▶ **読解用抜粋**
╔══
芦沢啓治とトラフ建築設計事務所が手がけた、
マテリアルコネクション東京の新拠点

マテリアルコネクションは、数多くの先進素材をライブラリーに揃えるとともに、素材、メーカー、デザイナーをつなげる役目を果たしてきた国際的な企業だ。1997年にニューヨークで設立され、日本でも2013年からマテリアルコネクション東京が会員制ライブラリーの運営やコンサルティングを行う。その新しい拠点が、六本木のAXISビル地下1階にオープンした。

マテリアルコネクション東京の新しいライブラリーは、建築家の芦沢啓治がデザインした。従来よりも多い2,300種類以上の素材を常時展示するとともに、イベントなども開催できるように、主要な展示什器を天井から吊り下げて可動式にしたのが特徴だ。
╚══
▶ **資料**
╔══
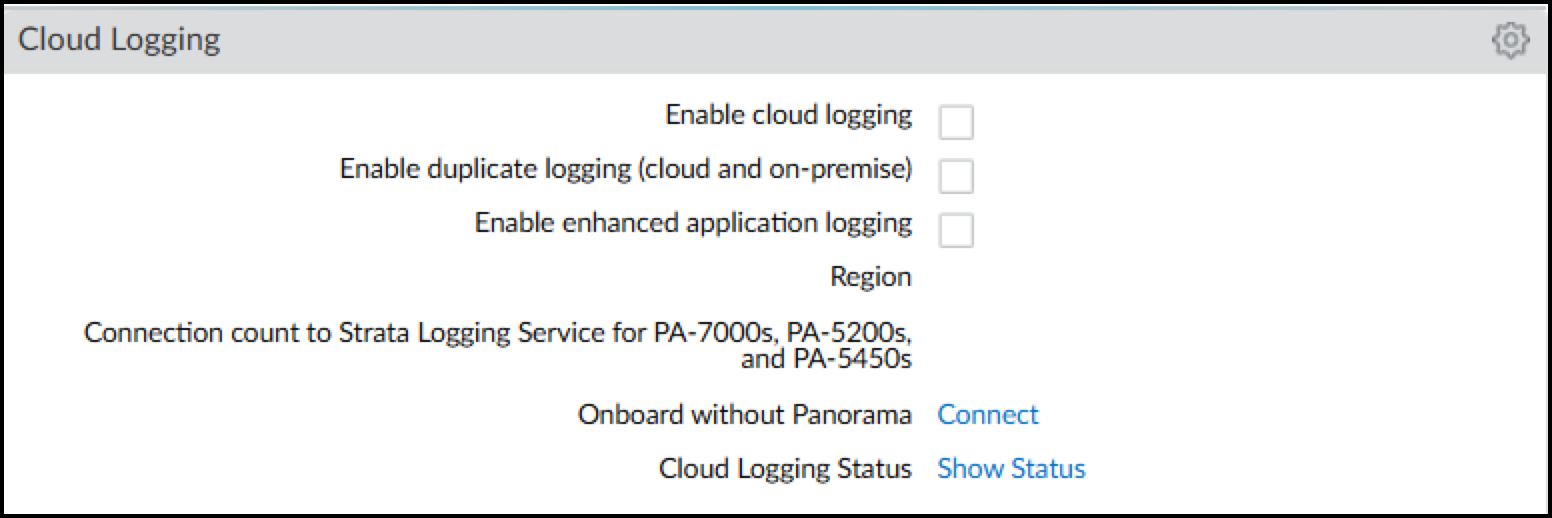Viewport: 1552px width, 518px height.
Task: Click the "and PA-5450s" text line
Action: pyautogui.click(x=826, y=358)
╚══
▶ **依頼内容**
抜粋によると、マテリアルコネクション東京の新しいライブラリーでは、常時何種類以上の素材が展示されていますか。 一覧は、抜粋の内容とは関係がありません。

▶ **回答全文**
2,300種類以上の素材が常時展示されています。